This is good stuff. It should be fairly simple to replace the various inner loops where this makes a difference. This kind of dynamic codegen is all through Mesa and SGI's OpenGL, and it makes a good few percent difference.
Jeremy's work is inspired by Mesa's and SGI's approach...
Well, extensive use of dynamic codegen is a very SGI techique... ;)
So Jeremy's tree is right now the better choice for all ones who are not familiar with the challenge of direct DMA-access of the GE to user buffers or don't want to convert their texture and vertex formats into native PSP formats.

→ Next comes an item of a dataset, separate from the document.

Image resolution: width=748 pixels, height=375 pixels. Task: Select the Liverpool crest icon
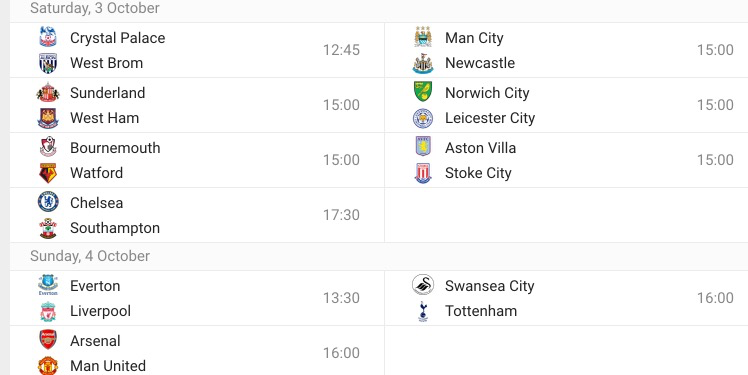48,311
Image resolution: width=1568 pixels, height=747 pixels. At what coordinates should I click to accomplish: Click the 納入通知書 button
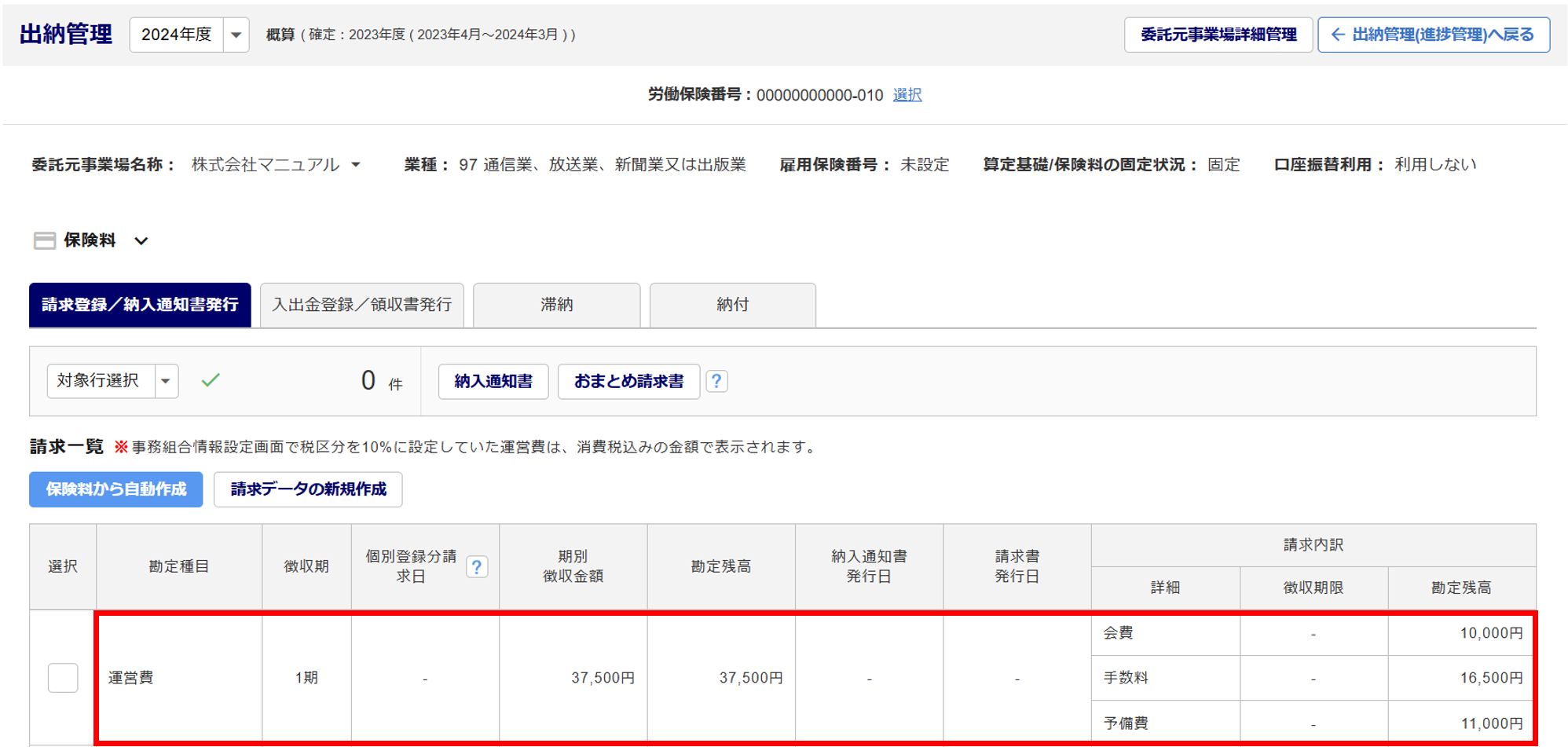(x=493, y=382)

The buffer object API I've implemented allows you to have direct access to vertex arrays, while managing syncronization, caches, etc, using a standard API. If you use the API correctly, and format the vertices in hardware layout (which is just a matter of getting the right structure definition), there should be no performance difference from libGU.

Buffer objects can be easily used in an analogous way for textures, and many of the GL texture formats are 1:1 with PSP formats. Buffer objects can also be used to allocate new draw buffers, which can be easily used for render-to-texture without lots of context switching.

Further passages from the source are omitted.